Da am Samstag bei ihm eine Feier ansteht, wird er wohl schon am Donnerstag, also zwei Tage früher als geplant, mit den Aufbautagen beginnen.

Dienstag – 4. Fastentag

Ich warte auf das vielbeschriebene euphorische Hoch oder das Fastentief. Bisher nix. Außer 3,5 kg weniger.

Mittwoch – 5. Fastentag

Ich glaube, ich habe meinen Appetit verloren. Schaue den ganzen Tag auf Dänische Hotdogs, süße Teilchen, Softeis und Bier… Null Interesse.

Donnerstag – 6. Fastentag

Chris wird heute das Fasten brechen.

„Kit Kat Chunky, Erdbeerjoghurt, Apfel und Nüsse. Und gleich trink ich ’nen Kaffee, denn ab jetzt sch… ich aufs Fasten.“

Ich mach weiter. Warum genau, kann ich gar nicht sagen. Denn schon 3 oder 5 Tage ohne Essen hatte ich für mich als Herausforderung gesehen. Warum also? Weil ich kann, es mir nicht schlecht geht, es irgendwie bequem ist? Vielleicht bringe ich auch einfach nur gern zu Ende, was ich angefangen haben.

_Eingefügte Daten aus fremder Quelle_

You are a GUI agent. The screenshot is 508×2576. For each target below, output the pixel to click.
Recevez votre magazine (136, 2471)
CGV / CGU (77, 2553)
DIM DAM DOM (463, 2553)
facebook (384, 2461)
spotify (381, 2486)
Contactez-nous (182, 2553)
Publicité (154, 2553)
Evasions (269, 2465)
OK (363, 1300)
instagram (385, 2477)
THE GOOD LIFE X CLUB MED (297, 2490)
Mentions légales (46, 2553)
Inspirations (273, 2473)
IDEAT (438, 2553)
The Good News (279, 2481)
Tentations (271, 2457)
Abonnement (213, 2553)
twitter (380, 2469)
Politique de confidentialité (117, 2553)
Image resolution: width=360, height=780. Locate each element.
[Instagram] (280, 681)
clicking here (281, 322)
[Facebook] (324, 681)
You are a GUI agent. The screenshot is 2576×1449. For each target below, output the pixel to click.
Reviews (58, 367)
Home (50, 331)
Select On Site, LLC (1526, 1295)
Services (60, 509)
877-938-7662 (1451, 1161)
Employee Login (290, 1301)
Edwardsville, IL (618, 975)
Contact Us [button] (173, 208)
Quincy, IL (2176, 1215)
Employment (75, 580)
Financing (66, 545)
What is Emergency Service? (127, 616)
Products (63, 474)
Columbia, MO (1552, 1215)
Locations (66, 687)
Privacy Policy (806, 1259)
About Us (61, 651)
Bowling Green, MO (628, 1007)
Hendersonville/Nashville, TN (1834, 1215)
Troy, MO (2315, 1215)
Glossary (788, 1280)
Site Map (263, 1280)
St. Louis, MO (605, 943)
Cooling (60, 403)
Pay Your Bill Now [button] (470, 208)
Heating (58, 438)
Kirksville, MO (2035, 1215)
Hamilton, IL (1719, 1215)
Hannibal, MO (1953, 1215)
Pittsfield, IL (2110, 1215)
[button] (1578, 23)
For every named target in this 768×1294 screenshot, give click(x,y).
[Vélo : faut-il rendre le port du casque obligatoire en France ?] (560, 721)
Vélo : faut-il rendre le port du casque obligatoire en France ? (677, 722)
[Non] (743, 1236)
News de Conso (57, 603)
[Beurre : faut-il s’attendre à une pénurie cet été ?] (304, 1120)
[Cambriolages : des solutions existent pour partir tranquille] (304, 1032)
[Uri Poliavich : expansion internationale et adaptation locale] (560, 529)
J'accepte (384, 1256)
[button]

„Alter, du bist zu krass.“

Montag – alles vorbei – ein Fazit

Ich bin enttäuscht: keine Euphorie, kein Tief, keine anderes Wahrnehmen der Umwelt oder der Speisen. Eigentlich wie immer, nur ohne Essen.

Nach insgesamt 12 Tagen, davon 7 ohne feste Nahrung, also nur stilles Wasser, Kräutertee, Brühe und ab und an verdünnte Obst- und Gemüsesäfte, kann ich feststellen, dass es leichter ist als gedacht. Ich hatte am Anfang häufiger das Gefühl mir die Zähne putzen zu müssen, um einen frischeren Geschmack in den Mund zu bekommen und abends hab ich kurzzeitig leichter gefröstelt, aber ich habe nicht den Eindruck, fitter, wesentlich schwächer, launischer oder (un)konzentrierter gewesen zu sein. Nicht über jenes Maß hinaus als unter normaler Nahrungsaufnahme.

Aber ich bereue es nicht, denn immerhin ist der Schokohieper aktuell weg.

Übrigens: Fasten liegt voll im Trend, wie das Titelthema des aktuellen GEO-Magazins beweist.